__Recorded information__
------

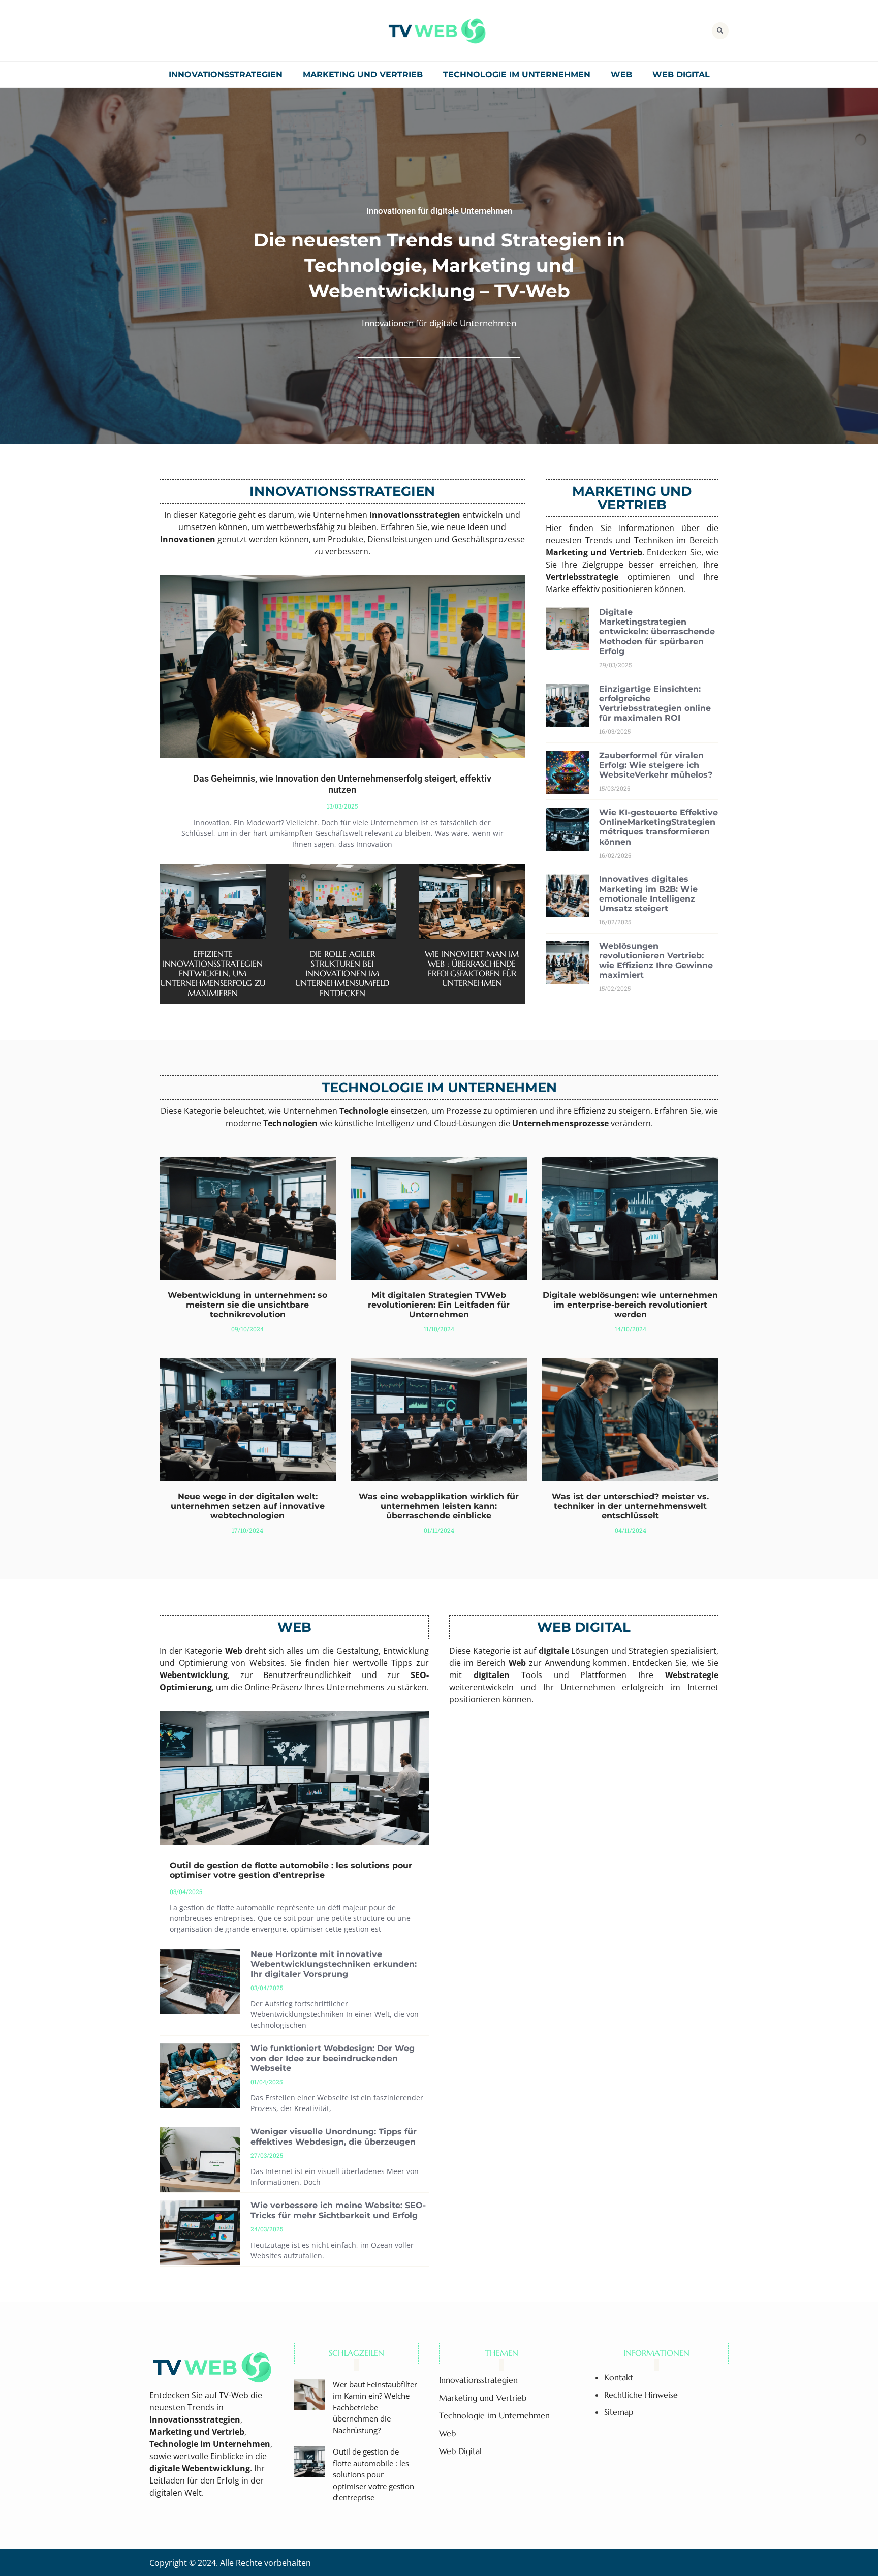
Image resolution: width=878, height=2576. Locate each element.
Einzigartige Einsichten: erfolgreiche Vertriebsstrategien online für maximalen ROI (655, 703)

------

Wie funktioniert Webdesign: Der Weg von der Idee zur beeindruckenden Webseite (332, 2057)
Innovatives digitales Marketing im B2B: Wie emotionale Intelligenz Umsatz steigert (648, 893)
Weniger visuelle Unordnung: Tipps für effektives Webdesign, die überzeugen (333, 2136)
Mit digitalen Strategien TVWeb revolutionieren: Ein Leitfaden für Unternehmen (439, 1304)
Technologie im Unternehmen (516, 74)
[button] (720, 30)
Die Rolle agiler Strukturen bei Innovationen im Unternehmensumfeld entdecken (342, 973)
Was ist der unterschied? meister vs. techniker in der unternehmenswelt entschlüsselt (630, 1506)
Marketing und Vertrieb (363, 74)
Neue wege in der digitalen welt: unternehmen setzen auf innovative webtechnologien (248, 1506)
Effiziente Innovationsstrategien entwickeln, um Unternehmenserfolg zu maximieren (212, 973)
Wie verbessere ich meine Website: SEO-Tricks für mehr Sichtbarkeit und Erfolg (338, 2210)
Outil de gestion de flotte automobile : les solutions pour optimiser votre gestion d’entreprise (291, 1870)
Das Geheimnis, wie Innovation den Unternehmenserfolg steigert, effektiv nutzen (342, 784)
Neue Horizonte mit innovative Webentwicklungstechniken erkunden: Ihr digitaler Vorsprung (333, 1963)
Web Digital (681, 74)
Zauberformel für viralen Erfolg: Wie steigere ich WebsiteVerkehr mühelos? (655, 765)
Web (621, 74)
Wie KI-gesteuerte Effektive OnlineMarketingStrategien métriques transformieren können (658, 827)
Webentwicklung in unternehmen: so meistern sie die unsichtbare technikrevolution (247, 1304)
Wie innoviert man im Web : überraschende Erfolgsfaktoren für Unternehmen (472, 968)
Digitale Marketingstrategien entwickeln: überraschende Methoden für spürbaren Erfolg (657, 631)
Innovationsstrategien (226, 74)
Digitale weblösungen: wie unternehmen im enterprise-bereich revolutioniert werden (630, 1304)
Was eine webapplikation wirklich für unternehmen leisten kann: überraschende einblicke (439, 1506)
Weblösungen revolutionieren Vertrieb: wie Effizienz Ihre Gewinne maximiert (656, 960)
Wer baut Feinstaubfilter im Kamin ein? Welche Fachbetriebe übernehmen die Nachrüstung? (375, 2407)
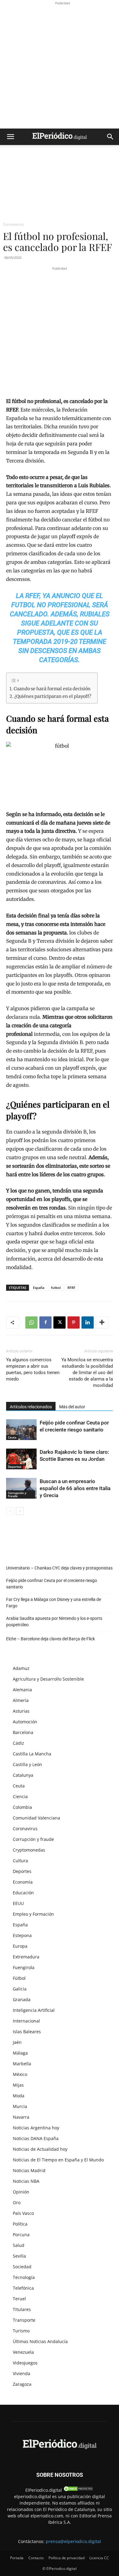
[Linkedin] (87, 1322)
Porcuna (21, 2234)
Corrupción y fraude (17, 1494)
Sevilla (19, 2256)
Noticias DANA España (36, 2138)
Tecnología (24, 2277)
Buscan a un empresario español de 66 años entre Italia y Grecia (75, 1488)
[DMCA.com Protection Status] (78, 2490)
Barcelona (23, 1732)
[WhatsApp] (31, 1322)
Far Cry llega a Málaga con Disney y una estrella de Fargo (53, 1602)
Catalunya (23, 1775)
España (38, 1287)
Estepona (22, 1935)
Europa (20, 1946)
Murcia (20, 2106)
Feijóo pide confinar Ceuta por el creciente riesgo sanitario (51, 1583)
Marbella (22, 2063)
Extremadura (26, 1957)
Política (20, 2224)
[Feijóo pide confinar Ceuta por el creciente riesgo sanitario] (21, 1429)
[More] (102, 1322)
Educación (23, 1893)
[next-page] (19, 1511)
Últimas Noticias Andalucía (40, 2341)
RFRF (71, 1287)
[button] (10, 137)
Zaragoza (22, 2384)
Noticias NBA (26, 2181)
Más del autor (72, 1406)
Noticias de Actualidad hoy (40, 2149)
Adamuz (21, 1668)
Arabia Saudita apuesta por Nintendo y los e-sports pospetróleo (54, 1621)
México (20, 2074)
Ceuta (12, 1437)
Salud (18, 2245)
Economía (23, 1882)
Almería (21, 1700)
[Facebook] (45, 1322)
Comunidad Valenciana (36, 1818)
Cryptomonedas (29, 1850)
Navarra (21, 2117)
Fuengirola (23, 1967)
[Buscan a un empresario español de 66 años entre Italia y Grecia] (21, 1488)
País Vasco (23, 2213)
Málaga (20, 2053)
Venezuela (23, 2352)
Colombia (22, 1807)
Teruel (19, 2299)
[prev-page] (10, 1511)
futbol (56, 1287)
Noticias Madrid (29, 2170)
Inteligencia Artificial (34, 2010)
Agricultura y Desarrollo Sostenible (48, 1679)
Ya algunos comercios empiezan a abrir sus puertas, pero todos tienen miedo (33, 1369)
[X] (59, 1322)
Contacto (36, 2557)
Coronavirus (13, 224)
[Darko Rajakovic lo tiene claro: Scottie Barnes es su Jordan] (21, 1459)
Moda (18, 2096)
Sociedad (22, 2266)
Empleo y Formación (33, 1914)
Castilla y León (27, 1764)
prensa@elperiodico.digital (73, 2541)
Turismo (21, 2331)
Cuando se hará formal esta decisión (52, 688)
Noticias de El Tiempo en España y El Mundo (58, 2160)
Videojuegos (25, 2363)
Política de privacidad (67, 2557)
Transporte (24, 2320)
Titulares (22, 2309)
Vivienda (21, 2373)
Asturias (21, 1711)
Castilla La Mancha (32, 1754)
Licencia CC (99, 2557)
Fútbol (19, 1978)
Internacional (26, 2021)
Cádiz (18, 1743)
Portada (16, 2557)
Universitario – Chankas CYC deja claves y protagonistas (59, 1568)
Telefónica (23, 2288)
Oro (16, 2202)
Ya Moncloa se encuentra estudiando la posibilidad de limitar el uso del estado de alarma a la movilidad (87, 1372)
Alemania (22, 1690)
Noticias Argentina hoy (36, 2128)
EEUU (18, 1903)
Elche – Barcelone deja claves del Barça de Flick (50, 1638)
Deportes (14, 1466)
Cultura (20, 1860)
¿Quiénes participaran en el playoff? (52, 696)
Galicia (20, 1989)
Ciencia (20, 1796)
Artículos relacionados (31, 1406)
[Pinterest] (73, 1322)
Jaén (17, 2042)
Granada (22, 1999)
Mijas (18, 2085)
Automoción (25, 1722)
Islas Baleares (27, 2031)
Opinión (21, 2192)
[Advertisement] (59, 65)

------

__Exercise__
Starting with the line above that holds "Sociedad (22, 2266)" and stopping with the line that holds "Vivienda (21, 2373)", reproduce each line exactly, omitting all other lines.

__Response box__
Sociedad (22, 2266)
Empleo y Formación (33, 1914)
Castilla y León (27, 1764)
prensa@elperiodico.digital (73, 2541)
Turismo (21, 2331)
Cuando se hará formal esta decisión (52, 688)
Noticias de El Tiempo en España y El Mundo (58, 2160)
Videojuegos (25, 2363)
Política de privacidad (67, 2557)
Transporte (24, 2320)
Titulares (22, 2309)
Vivienda (21, 2373)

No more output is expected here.